Data items:

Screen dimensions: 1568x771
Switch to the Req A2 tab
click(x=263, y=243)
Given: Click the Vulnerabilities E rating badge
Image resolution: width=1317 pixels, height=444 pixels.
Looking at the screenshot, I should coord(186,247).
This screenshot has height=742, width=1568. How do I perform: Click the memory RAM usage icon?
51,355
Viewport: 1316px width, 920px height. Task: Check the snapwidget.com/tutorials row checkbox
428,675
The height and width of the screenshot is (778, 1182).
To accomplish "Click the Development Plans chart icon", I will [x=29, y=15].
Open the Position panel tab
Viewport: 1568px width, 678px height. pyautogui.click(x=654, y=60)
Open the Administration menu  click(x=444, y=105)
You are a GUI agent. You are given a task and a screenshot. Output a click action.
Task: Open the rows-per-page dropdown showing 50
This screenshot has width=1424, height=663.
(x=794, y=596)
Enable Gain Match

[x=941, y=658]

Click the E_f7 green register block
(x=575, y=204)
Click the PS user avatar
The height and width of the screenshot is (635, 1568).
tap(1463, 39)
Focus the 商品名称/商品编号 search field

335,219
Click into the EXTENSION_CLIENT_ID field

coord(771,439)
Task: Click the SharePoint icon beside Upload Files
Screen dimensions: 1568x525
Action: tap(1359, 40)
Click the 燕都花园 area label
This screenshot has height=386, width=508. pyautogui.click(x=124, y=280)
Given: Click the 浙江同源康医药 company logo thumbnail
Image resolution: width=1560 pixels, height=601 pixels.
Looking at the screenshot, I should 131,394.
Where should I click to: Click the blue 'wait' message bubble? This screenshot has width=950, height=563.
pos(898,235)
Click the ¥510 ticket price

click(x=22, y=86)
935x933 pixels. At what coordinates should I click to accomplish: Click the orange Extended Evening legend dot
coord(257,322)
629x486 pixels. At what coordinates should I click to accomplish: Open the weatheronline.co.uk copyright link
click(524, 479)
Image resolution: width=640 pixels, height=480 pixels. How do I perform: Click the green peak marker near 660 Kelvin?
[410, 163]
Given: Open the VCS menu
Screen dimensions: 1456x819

• _Your goal_:
Please reproduce the material word for word, starting at its first line and stopping after the line that contains "Open the Administration".

• _The solution_:
Screen dimensions: 1568x771
Switch to the Req A2 tab
click(x=263, y=243)
Given: Click the Vulnerabilities E rating badge
Image resolution: width=1317 pixels, height=444 pixels.
Looking at the screenshot, I should coord(186,247).
This screenshot has height=742, width=1568. How do I perform: Click the memory RAM usage icon?
51,355
Viewport: 1316px width, 920px height. Task: Check the snapwidget.com/tutorials row checkbox
428,675
The height and width of the screenshot is (778, 1182).
To accomplish "Click the Development Plans chart icon", I will [x=29, y=15].
Open the Position panel tab
Viewport: 1568px width, 678px height. pyautogui.click(x=654, y=60)
Open the Administration menu  click(x=444, y=105)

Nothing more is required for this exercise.